___ Data for the task
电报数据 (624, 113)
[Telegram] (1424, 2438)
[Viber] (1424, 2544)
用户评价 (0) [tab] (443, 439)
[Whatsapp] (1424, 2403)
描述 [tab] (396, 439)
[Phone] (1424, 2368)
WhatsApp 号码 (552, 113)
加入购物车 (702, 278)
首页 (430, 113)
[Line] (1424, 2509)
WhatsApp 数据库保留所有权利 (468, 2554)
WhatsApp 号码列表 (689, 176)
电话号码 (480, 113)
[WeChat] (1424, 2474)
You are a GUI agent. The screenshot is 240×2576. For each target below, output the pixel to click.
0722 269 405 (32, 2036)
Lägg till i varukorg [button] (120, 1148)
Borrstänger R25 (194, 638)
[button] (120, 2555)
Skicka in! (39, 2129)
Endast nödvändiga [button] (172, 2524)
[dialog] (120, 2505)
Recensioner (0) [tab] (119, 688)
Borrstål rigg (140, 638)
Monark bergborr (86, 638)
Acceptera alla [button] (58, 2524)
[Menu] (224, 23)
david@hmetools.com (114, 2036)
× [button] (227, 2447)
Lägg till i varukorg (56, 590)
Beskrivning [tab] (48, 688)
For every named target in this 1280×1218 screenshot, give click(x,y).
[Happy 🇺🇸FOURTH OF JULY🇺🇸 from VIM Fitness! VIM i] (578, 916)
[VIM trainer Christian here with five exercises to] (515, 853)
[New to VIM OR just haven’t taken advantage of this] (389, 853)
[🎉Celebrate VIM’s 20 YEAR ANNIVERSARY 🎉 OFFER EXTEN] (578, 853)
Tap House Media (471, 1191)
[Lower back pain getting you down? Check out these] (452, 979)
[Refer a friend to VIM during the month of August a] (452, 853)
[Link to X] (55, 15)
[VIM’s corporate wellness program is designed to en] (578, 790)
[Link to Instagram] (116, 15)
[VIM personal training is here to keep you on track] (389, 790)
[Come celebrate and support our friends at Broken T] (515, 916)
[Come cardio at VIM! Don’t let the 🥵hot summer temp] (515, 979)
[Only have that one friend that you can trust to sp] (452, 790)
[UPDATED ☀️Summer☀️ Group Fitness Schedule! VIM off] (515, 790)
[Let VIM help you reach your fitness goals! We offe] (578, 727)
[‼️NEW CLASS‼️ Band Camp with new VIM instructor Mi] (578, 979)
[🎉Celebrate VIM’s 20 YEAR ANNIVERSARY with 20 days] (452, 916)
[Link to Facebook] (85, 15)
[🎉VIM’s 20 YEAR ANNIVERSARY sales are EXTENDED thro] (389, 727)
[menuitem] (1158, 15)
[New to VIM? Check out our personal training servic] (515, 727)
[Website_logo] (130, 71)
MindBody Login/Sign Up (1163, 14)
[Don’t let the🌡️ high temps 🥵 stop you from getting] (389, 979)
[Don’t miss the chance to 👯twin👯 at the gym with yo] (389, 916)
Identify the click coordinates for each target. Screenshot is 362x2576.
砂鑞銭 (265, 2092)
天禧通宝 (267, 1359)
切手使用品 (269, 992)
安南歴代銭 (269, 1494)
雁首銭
______
*Exercise requirements*:
Give the listing again in its entirety, exactly as written.

*Expected answer*:
电报数据 (624, 113)
[Telegram] (1424, 2438)
[Viber] (1424, 2544)
用户评价 (0) [tab] (443, 439)
[Whatsapp] (1424, 2403)
描述 [tab] (396, 439)
[Phone] (1424, 2368)
WhatsApp 号码 (552, 113)
加入购物车 (702, 278)
首页 (430, 113)
[Line] (1424, 2509)
WhatsApp 数据库保留所有权利 (468, 2554)
WhatsApp 号码列表 (689, 176)
电话号码 (480, 113)
[WeChat] (1424, 2474)
You are a GUI agent. The screenshot is 240×2576. For each target below, output the pixel to click.
0722 269 405 (32, 2036)
Lägg till i varukorg [button] (120, 1148)
Borrstänger R25 (194, 638)
[button] (120, 2555)
Skicka in! (39, 2129)
Endast nödvändiga [button] (172, 2524)
[dialog] (120, 2505)
Recensioner (0) [tab] (119, 688)
Borrstål rigg (140, 638)
Monark bergborr (86, 638)
Acceptera alla [button] (58, 2524)
[Menu] (224, 23)
david@hmetools.com (114, 2036)
× [button] (227, 2447)
Lägg till i varukorg (56, 590)
Beskrivning [tab] (48, 688)
For every named target in this 1280×1218 screenshot, give click(x,y).
[Happy 🇺🇸FOURTH OF JULY🇺🇸 from VIM Fitness! VIM i] (578, 916)
[VIM trainer Christian here with five exercises to] (515, 853)
[New to VIM OR just haven’t taken advantage of this] (389, 853)
[🎉Celebrate VIM’s 20 YEAR ANNIVERSARY 🎉 OFFER EXTEN] (578, 853)
Tap House Media (471, 1191)
[Lower back pain getting you down? Check out these] (452, 979)
[Refer a friend to VIM during the month of August a] (452, 853)
[Link to X] (55, 15)
[VIM’s corporate wellness program is designed to en] (578, 790)
[Link to Instagram] (116, 15)
[VIM personal training is here to keep you on track] (389, 790)
[Come celebrate and support our friends at Broken T] (515, 916)
[Come cardio at VIM! Don’t let the 🥵hot summer temp] (515, 979)
[Only have that one friend that you can trust to sp] (452, 790)
[UPDATED ☀️Summer☀️ Group Fitness Schedule! VIM off] (515, 790)
[Let VIM help you reach your fitness goals! We offe] (578, 727)
[‼️NEW CLASS‼️ Band Camp with new VIM instructor Mi] (578, 979)
[🎉Celebrate VIM’s 20 YEAR ANNIVERSARY with 20 days] (452, 916)
[Link to Facebook] (85, 15)
[🎉VIM’s 20 YEAR ANNIVERSARY sales are EXTENDED thro] (389, 727)
[menuitem] (1158, 15)
[New to VIM? Check out our personal training servic] (515, 727)
[Website_logo] (130, 71)
MindBody Login/Sign Up (1163, 14)
[Don’t let the🌡️ high temps 🥵 stop you from getting] (389, 979)
[Don’t miss the chance to 👯twin👯 at the gym with yo] (389, 916)
Identify the click coordinates for each target. Screenshot is 362x2576.
砂鑞銭 (265, 2092)
天禧通宝 (267, 1359)
切手使用品 (269, 992)
安南歴代銭 (269, 1494)
雁首銭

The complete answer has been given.